Modern conservatism, at least in its pre-Donald Trump incarnation, evolved to believe in a marriage of Edmund Burke and Milton Friedman, in which the wisdom of tradition and the wisdom of free markets were complementary ideas.

.. The essence of Cassidy-Collins, and the reason that many Republicans don’t like it, is that it isn’t actually a full Obamacare replacement. Instead, it’s a federalist compromise. It lets individual state governments decide whether they want to stick with Obamacare or not, which would mean that the law would remain intact in most blue states for the time being, while redder states would have the opportunity to turn roughly the same amount of money (95 percent) to a different end.

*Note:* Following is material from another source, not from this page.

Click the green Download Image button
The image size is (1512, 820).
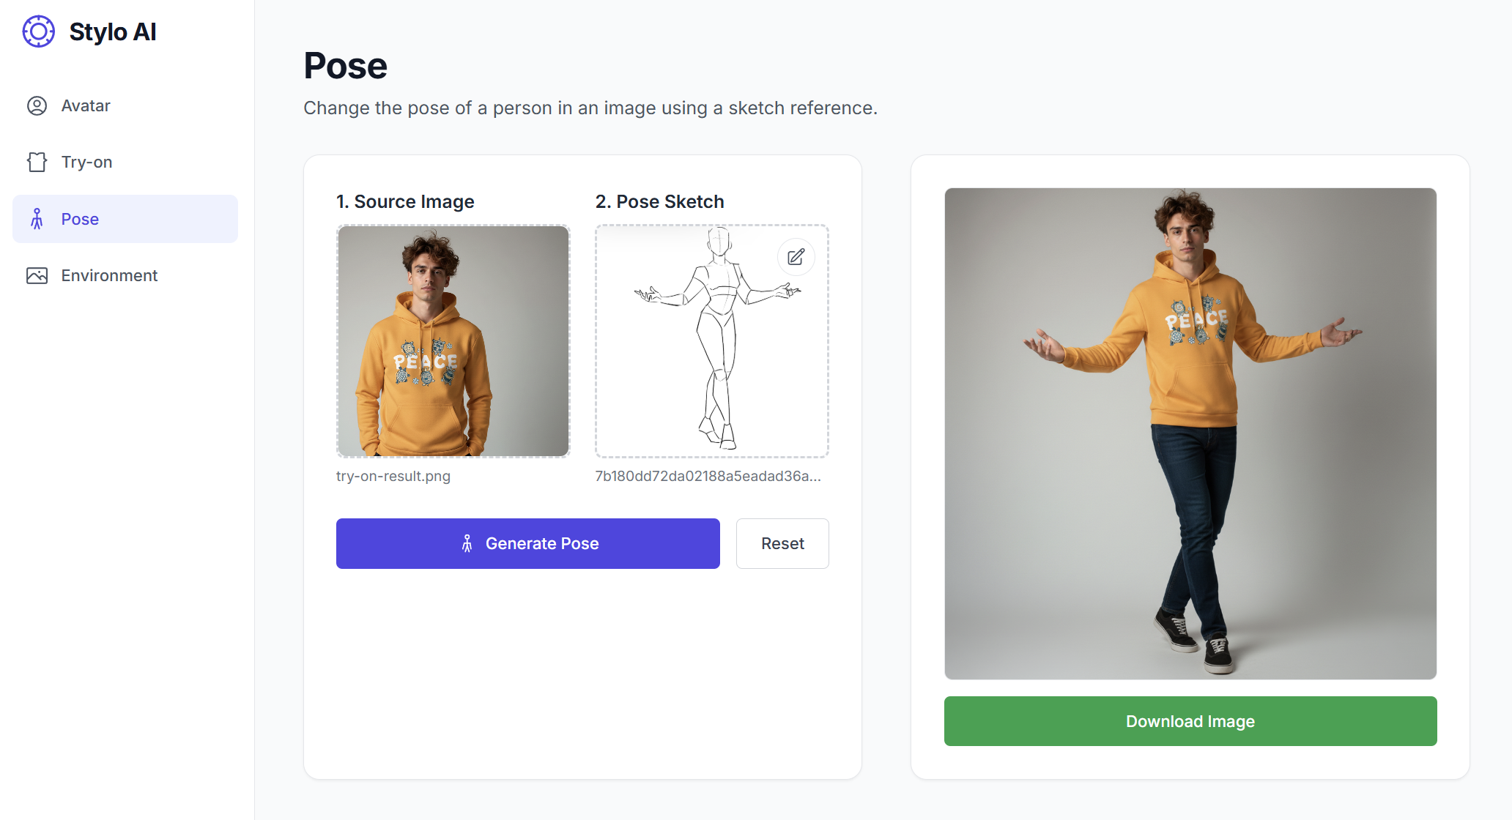point(1190,721)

.. That end would look like one of the more plausible conservative alternatives to Obamacare: a subsidy to cover the cost of a catastrophic health insurance plan, plus a directly funded health savings account to cover primary care.

.. The peril is that there would be too wide a gap between what the money in your health savings account covers and what you need before your catastrophic coverage kicks in. In which case many people with consistent health care costs for chronic problems would rack up impossible medical bills in short order.